____ Dataset records
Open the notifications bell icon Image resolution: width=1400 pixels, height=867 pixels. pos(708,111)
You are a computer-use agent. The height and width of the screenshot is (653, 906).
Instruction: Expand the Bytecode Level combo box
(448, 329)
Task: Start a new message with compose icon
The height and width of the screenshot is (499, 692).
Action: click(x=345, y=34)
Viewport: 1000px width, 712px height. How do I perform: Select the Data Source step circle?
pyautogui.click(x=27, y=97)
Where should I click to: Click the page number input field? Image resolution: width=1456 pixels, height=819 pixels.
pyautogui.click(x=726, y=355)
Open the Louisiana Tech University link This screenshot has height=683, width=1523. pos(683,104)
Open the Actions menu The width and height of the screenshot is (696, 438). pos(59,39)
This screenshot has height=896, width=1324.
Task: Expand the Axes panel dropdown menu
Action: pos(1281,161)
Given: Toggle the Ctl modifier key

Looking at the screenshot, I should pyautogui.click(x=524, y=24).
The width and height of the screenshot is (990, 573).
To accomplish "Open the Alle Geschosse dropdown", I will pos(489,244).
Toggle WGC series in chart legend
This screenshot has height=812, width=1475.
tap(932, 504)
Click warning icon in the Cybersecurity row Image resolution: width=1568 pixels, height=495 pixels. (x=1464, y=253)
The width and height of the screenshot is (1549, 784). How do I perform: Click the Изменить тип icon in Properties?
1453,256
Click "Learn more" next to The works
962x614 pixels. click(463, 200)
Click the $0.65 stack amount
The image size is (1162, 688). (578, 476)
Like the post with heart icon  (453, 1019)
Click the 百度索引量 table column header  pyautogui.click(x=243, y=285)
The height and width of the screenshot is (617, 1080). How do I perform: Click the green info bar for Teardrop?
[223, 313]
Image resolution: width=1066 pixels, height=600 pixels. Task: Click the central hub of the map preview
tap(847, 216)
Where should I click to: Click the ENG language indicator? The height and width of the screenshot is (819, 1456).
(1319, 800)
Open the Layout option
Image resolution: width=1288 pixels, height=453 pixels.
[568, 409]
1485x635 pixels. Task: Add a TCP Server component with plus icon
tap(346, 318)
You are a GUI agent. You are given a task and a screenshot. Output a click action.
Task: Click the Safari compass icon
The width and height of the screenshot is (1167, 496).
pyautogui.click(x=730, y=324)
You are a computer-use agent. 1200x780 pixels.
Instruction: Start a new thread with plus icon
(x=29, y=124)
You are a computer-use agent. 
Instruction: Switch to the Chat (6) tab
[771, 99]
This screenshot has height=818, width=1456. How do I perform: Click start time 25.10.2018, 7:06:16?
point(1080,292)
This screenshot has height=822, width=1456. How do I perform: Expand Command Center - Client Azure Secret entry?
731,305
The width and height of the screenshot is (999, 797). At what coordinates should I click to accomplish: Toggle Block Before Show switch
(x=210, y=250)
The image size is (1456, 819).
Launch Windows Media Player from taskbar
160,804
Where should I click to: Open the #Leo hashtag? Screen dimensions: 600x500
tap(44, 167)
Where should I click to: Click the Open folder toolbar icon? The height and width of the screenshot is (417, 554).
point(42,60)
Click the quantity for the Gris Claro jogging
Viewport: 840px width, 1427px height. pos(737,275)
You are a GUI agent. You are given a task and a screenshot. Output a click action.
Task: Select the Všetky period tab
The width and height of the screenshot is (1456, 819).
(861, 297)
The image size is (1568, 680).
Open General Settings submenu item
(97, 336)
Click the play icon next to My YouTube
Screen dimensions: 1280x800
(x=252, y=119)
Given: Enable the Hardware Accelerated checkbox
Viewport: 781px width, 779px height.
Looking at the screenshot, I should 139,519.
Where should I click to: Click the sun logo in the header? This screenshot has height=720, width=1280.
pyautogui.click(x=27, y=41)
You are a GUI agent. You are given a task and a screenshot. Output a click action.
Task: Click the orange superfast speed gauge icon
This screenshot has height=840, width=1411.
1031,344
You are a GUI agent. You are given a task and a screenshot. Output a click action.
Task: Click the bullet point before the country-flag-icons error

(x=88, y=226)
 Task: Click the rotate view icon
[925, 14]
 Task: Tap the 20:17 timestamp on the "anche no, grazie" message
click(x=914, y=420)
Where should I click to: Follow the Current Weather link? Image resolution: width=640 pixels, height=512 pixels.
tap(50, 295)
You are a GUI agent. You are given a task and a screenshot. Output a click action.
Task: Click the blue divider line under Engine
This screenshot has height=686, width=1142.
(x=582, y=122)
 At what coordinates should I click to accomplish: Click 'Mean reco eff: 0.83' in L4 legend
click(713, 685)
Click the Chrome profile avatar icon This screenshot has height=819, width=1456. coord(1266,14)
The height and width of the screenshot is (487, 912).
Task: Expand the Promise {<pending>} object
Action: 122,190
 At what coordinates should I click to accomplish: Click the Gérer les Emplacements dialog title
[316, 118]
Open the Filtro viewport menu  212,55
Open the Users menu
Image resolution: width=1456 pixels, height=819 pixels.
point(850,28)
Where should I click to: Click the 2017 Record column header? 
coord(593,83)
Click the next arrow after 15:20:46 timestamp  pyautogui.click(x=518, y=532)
________
*Task to complete*:
Rewrite the entries above with every occurrence of "Where should I click to" replaced by "Which spot should I click to", keeping everything else the same.

*Task answer*:
Open the notifications bell icon Image resolution: width=1400 pixels, height=867 pixels. pos(708,111)
You are a computer-use agent. The height and width of the screenshot is (653, 906).
Instruction: Expand the Bytecode Level combo box
(448, 329)
Task: Start a new message with compose icon
The height and width of the screenshot is (499, 692).
Action: click(x=345, y=34)
Viewport: 1000px width, 712px height. How do I perform: Select the Data Source step circle?
pyautogui.click(x=27, y=97)
Which spot should I click to: Click the page number input field? Image resolution: width=1456 pixels, height=819 pixels.
pyautogui.click(x=726, y=355)
Open the Louisiana Tech University link This screenshot has height=683, width=1523. pos(683,104)
Open the Actions menu The width and height of the screenshot is (696, 438). pos(59,39)
This screenshot has height=896, width=1324.
Task: Expand the Axes panel dropdown menu
Action: pos(1281,161)
Given: Toggle the Ctl modifier key

Looking at the screenshot, I should pyautogui.click(x=524, y=24).
The width and height of the screenshot is (990, 573).
To accomplish "Open the Alle Geschosse dropdown", I will pos(489,244).
Toggle WGC series in chart legend
This screenshot has height=812, width=1475.
tap(932, 504)
Click warning icon in the Cybersecurity row Image resolution: width=1568 pixels, height=495 pixels. (x=1464, y=253)
The width and height of the screenshot is (1549, 784). How do I perform: Click the Изменить тип icon in Properties?
1453,256
Click "Learn more" next to The works
962x614 pixels. click(463, 200)
Click the $0.65 stack amount
The image size is (1162, 688). (578, 476)
Like the post with heart icon  (453, 1019)
Click the 百度索引量 table column header  pyautogui.click(x=243, y=285)
The height and width of the screenshot is (617, 1080). How do I perform: Click the green info bar for Teardrop?
[223, 313]
Image resolution: width=1066 pixels, height=600 pixels. Task: Click the central hub of the map preview
tap(847, 216)
Which spot should I click to: Click the ENG language indicator? The height and width of the screenshot is (819, 1456).
(1319, 800)
Open the Layout option
Image resolution: width=1288 pixels, height=453 pixels.
[568, 409]
1485x635 pixels. Task: Add a TCP Server component with plus icon
tap(346, 318)
You are a GUI agent. You are given a task and a screenshot. Output a click action.
Task: Click the Safari compass icon
The width and height of the screenshot is (1167, 496).
pyautogui.click(x=730, y=324)
You are a computer-use agent. 1200x780 pixels.
Instruction: Start a new thread with plus icon
(x=29, y=124)
You are a computer-use agent. 
Instruction: Switch to the Chat (6) tab
[771, 99]
This screenshot has height=818, width=1456. How do I perform: Click start time 25.10.2018, 7:06:16?
point(1080,292)
This screenshot has height=822, width=1456. How do I perform: Expand Command Center - Client Azure Secret entry?
731,305
The width and height of the screenshot is (999, 797). At what coordinates should I click to accomplish: Toggle Block Before Show switch
(x=210, y=250)
The image size is (1456, 819).
Launch Windows Media Player from taskbar
160,804
Which spot should I click to: Open the #Leo hashtag? Screen dimensions: 600x500
tap(44, 167)
Which spot should I click to: Click the Open folder toolbar icon? The height and width of the screenshot is (417, 554).
point(42,60)
Click the quantity for the Gris Claro jogging
Viewport: 840px width, 1427px height. pos(737,275)
You are a GUI agent. You are given a task and a screenshot. Output a click action.
Task: Select the Všetky period tab
The width and height of the screenshot is (1456, 819).
(861, 297)
The image size is (1568, 680).
Open General Settings submenu item
(97, 336)
Click the play icon next to My YouTube
Screen dimensions: 1280x800
(x=252, y=119)
Given: Enable the Hardware Accelerated checkbox
Viewport: 781px width, 779px height.
Looking at the screenshot, I should 139,519.
Which spot should I click to: Click the sun logo in the header? This screenshot has height=720, width=1280.
pyautogui.click(x=27, y=41)
You are a GUI agent. You are given a task and a screenshot. Output a click action.
Task: Click the orange superfast speed gauge icon
This screenshot has height=840, width=1411.
1031,344
You are a GUI agent. You are given a task and a screenshot. Output a click action.
Task: Click the bullet point before the country-flag-icons error

(x=88, y=226)
 Task: Click the rotate view icon
[925, 14]
 Task: Tap the 20:17 timestamp on the "anche no, grazie" message
click(x=914, y=420)
Which spot should I click to: Follow the Current Weather link? Image resolution: width=640 pixels, height=512 pixels.
tap(50, 295)
You are a GUI agent. You are given a task and a screenshot. Output a click action.
Task: Click the blue divider line under Engine
This screenshot has height=686, width=1142.
(x=582, y=122)
 At what coordinates should I click to accomplish: Click 'Mean reco eff: 0.83' in L4 legend
click(713, 685)
Click the Chrome profile avatar icon This screenshot has height=819, width=1456. coord(1266,14)
The height and width of the screenshot is (487, 912).
Task: Expand the Promise {<pending>} object
Action: 122,190
 At what coordinates should I click to accomplish: Click the Gérer les Emplacements dialog title
[316, 118]
Open the Filtro viewport menu  212,55
Open the Users menu
Image resolution: width=1456 pixels, height=819 pixels.
point(850,28)
Which spot should I click to: Click the 2017 Record column header? 
coord(593,83)
Click the next arrow after 15:20:46 timestamp  pyautogui.click(x=518, y=532)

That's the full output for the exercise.